A new testing protocol that uses existing, affordable water chemistry tests can help scientists and regulators detect sites showing evidence of new methane gas leaks caused by oil and gas drilling, according to Penn State researchers.
The researchers took a testing protocol they had described in a paper last year in the Proceedings of the National Academy of Sciences and applied it to a much larger dataset of domestic water wells in three regions of Pennsylvania impacted by the fossil fuel industry. They looked for certain chemical constituents in the test results to determine if methane may have impacted the sites when the samples were collected. They published their findings in the journal Environmental Science & Technology and for the first time made public the datasets.
The scientists wanted to see what percentage of the water wells showed certain chemical changes that could indicate new methane contamination, like that which can occur during drilling and extraction of fossil fuels, and not pre-existing methane that is commonly found in Pennsylvania water.
“We expected to see few sites, less than 1%, showing evidence of new methane,” said Tao Wen, a postdoctoral scholar in the Earth and Environmental Systems Institute at Penn State. “We found 17 out of 20,751 samples, or about 0.08 %, that showed possible signs of methane contamination when those samples were collected.”
Unconventional shale gas wells dominate northeast Pennsylvania, whereas conventional oil and gas wells, including the first commercial oil well in the United States, dominate the northwest. The southwest has both conventional and unconventional oil and gas wells and a significant coal mining history.
The researchers divided the water samples into five types. The two types that the scientists defined as samples most likely impacted by new methane contained high methane and sulfate levels and either low or high iron levels.
“It’s not uncommon to see methane in groundwater in the Marcellus shale and other shale plays,” Wen said. “Also, if methane had been in the groundwater for a long time, bacteria would have reduced the iron and sulfate. The reduced forms would have precipitated as iron sulfide, or pyrite.”
The researchers classified low-methane samples, where methane measured less than 10 parts per million, as low priority samples. The other two types not impacted by new methane contained high amounts of methane and either high salts, indicating naturally occurring methane not caused by energy extraction, or freshwater and low sulfate levels, meaning that the methane had been there for a time.
Of the 17 samples that came back positive for new methane, 13 came from the northeast. None came from sites within 2,500 feet of known problematic gas wells. State law holds oil and gas companies responsible for methane leaks that affect wells within that 2,500-foot area. The researchers’ findings suggest that methane may migrate farther than previously thought if the new methane was derived from these known problematic gas wells.
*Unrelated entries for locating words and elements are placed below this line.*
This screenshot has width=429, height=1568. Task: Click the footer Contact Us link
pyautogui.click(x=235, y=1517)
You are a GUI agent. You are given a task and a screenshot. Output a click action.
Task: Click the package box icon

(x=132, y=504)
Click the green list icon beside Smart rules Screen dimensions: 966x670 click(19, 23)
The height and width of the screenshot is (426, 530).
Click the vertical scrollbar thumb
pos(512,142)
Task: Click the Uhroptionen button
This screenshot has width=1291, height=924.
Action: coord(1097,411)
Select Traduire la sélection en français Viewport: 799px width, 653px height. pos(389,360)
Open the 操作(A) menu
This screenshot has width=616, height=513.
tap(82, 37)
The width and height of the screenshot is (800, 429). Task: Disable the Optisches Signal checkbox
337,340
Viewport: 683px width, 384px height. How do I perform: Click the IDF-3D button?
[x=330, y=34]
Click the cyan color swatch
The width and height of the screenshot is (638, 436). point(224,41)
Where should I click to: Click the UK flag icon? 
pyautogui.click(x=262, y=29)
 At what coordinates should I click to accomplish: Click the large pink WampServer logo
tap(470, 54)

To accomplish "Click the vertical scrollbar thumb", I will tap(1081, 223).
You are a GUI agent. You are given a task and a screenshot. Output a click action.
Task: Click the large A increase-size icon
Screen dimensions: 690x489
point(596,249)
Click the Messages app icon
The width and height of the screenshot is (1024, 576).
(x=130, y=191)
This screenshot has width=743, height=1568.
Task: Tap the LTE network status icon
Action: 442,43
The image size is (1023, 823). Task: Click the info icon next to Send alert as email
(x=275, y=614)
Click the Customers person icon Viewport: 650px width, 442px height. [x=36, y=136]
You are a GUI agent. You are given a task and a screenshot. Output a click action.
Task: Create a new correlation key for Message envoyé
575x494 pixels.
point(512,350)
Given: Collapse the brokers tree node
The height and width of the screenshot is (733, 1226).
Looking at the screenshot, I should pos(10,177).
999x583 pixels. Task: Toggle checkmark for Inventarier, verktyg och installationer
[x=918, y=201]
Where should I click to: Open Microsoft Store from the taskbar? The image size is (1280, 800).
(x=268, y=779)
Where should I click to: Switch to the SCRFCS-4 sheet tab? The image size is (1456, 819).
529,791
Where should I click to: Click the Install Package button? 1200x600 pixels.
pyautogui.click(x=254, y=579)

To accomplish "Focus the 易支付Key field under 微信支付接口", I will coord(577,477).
Only intensive field investigations could show whether this happened.
The testing protocol can act as an effective screening tool for methane contamination and narrow the window for a more in-depth analysis, such as using carbon-stable or noble gas isotopes, according to Wen.
“We focus on the Marcellus shale, but this testing protocol has the potential to be applied to other shale plays in the United States and other countries,” he said. “It can benefit the global community.”
Recent master’s degree graduate Josh Woda and current doctoral student Virginia Macron, Department of Geosciences; Xianzeng Niu, Earth and Environmental Systems Institute; Zhenhui Li, College of Information Sciences and Technology; and Susan Brantley, distinguished professor of geosciences and director of the Earth and Environmental Systems Institute, contributed to the study.
The National Science Foundation and U.S. Geological Survey funded this research.